Susan Titus Osborn, Karen Kosman and Jeenie Gordon tell their personal accounts of being victims of emotional abuse as children by various family members. Each story is intense and powerfully depicted, and readers will find themselves engaged (and enraged) by each one.
Told in both first person and third person points of view, the authors take turns sharing their own journeys toward emotional health and how they each discovered that they were not to blame for the ill treatment exacted upon them. Though their life paths have been up and down because of their rocky beginnings, all three now stand on the opposite side of the victim fence and offer a solid resource of hope and help to countless men, women and children.

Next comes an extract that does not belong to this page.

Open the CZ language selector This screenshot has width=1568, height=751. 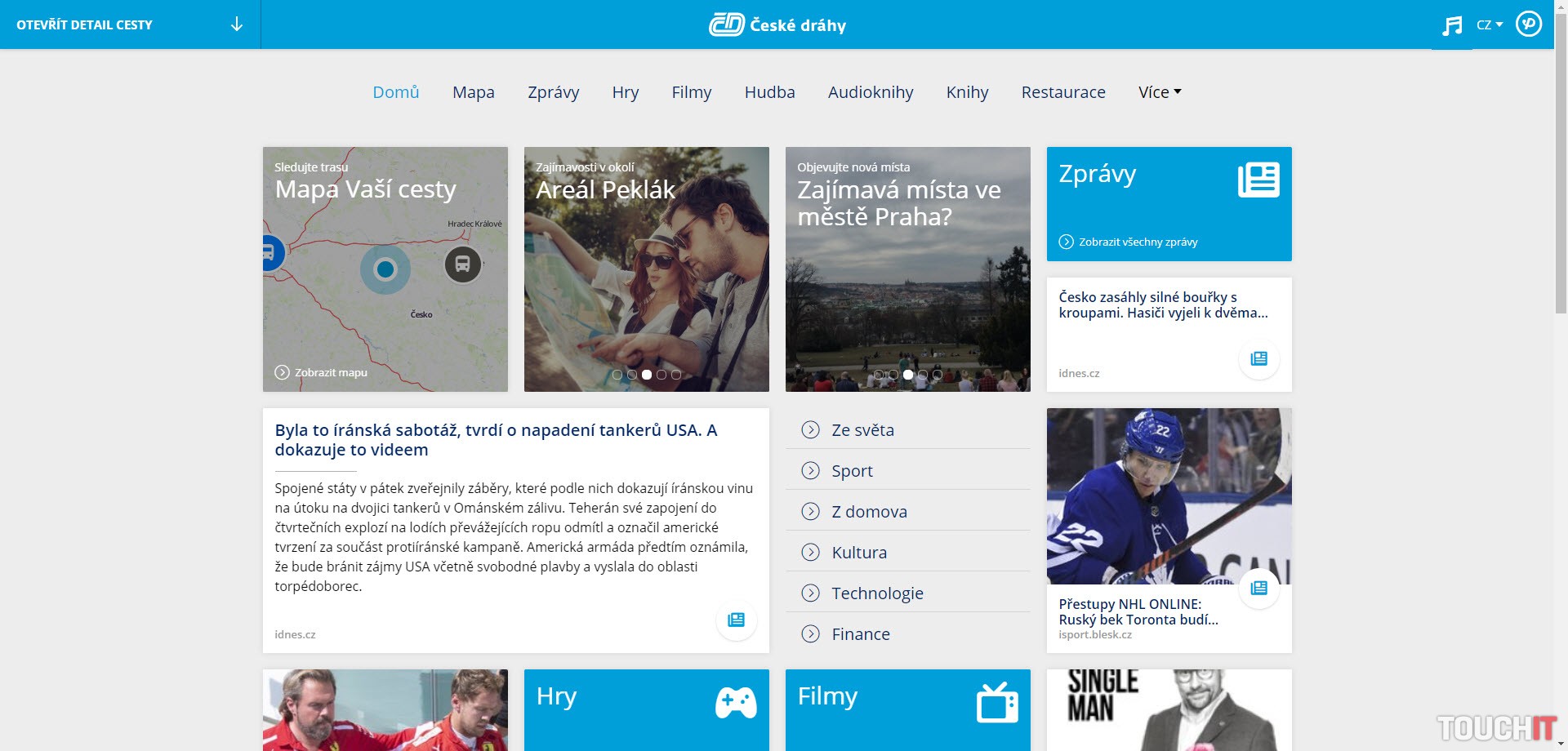click(1489, 25)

In this 12-chapter text, interested observers or individuals who suffer silently from emotional abuse in their adult relationships will learn from others’ stories of trial and triumph on topics such as these: the power of words as lethal weapons meted out to control and dominate others; how verbal abusers isolate, disorient and indoctrinate their victims (usually family members); how the abused often lack confidence and have distorted images of themselves; how to recognize the tell-tale signs of abuse, which might include reclusive behavior and poor decision-making; how breaking the cycle requires understanding the deeper underlying issues; when physical personas begin to reveal the inner turmoil; learning how to break the cycle of abuse and laying a new solid foundation in Christ and His promises; setting appropriate boundaries against further abuse; and engaging in fresh opportunities for new growth by understanding God's faithful care and presence.
Throughout the text, there are inspirational poems and stories as told by numerous men and women from across all economic, social and religious backgrounds. Many of these accounts of emotional abuse are inflicted by close family members such as parents or spouses. However, there are also stories of those who suffered from church authorities, employers, teachers and other non-family individuals. What may strike readers most is how frequently the abused fail to recognize that they are being manipulated by another until either a crisis occurs or someone from outside the situation intervenes and calls attention to the problem.
Readers will appreciate the candor and honesty as told by the authors. Clearly, they understand that of which they write, and people will find practical measures to take to remove themselves from continuing the cycle of abuse from every vantage point. WOUNDED BY WORDS is an excellent resource for identifying and revealing the emotional and verbal abuse that, sadly, is found as much in the church as outside of it.